> **VORGEGEBENER TEXT**
────────────────
Die Wohnung Gottes bei den Menschen und ein Stück Himmel auf Erden

Voll Schauer ist dieser Ort, Gottes Haus ist hier und die Pforte des Himmels;
sein Name ist: Wohnung Gottes. Alleluja, alleluja!
Wie lieb ist Deine Wohnung mir, o Herr der Himmelsheere!
Verlangend nach dem Haus des Herrn verzehrt sich meine Seele! 
(1 Mos 28,17; Ps 83,2f)


Eine Predigt zum Kirchweihfest von P. Bernward Deneke FSSP, hier gepostet aufgrund des heutigen Festes der Weihe der Erzbasilika des allerheiligsten Erlösers (Laterankirche)

Kirchenräume sind vielseitig verwendbar, das beweisen Vorgänge der jüngeren und jüngsten Zeit. Nach der kommunistischen Oktoberrevolution wurden Heiligtümer in Lagerräume, Stallungen für Tiere oder auch in Schwimmbäder verwandelt.

Nicht weniger erfinderisch als die erklärten Glaubensfeinde zeigen sich inzwischen die Christen selbst. Seit einigen Jahrzehnten haben sich die Verantwortlichen deutscher Diözesen dafür entschieden, überzählige Kirchen abzustoßen, zu profanieren und weltlichem Gebrauch zu übergeben. Sie dienen nun als Wohnräume, Arbeitsstätten oder auch als öffentliche Einrichtungen.

Etwas merkwürdig ist es schon, sich an einem Sparkassenschalter daran zu erinnern: „Hier stand einmal der Altar“, oder bei einem festlichen Abendessen auf eine Wand zu blicken, die mit Fresken vom Martyrium der heiligen Kosmas und Damian bemalt ist. Aber der Mensch, auch der Christ, gewöhnt sich an vieles.
────────────────
> **DATEN**

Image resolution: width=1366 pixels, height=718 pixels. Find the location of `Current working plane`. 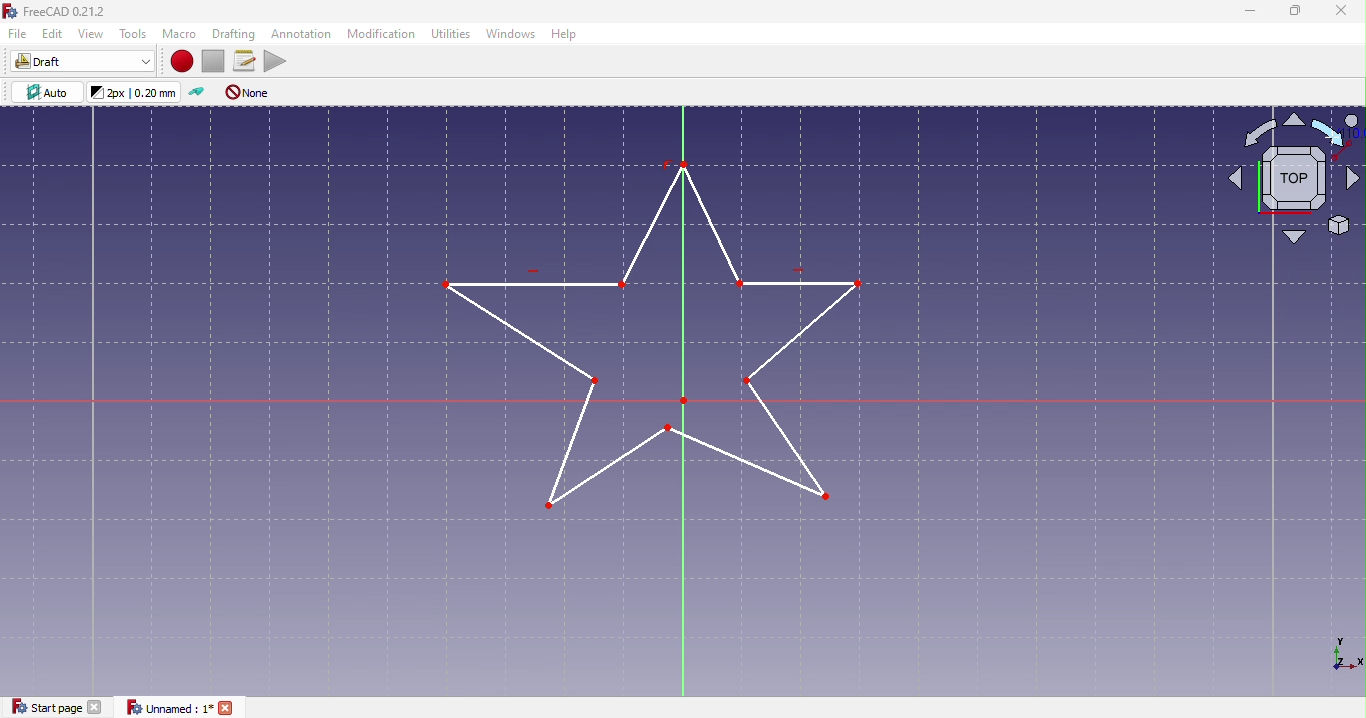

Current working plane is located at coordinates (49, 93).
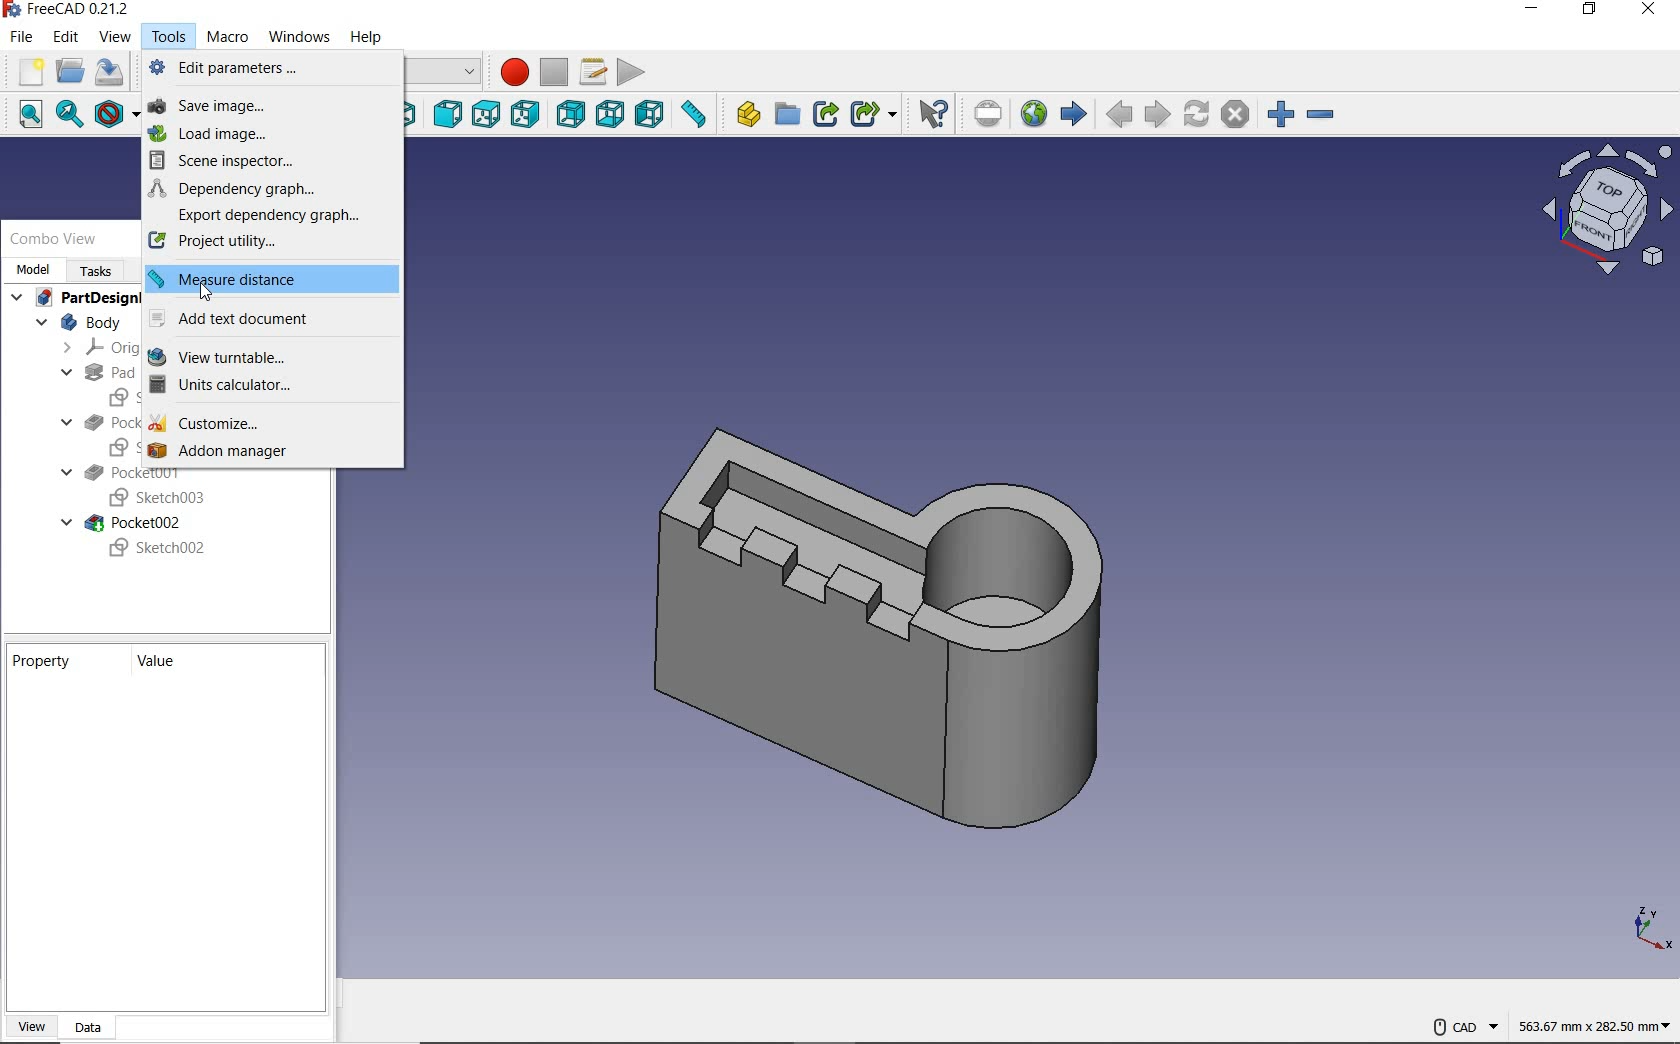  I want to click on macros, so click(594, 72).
────────────────
> **DIE AUFGABE**
Worin wurden laut dem vorgegebenen Text nach der kommunistischen Oktoberrevolution Heiligtümer verwandelt?

> **SCHRIFTLICHE ANTWORT**
In Lagerräume, Stallungen für Tiere oder auch in Schwimmbäder.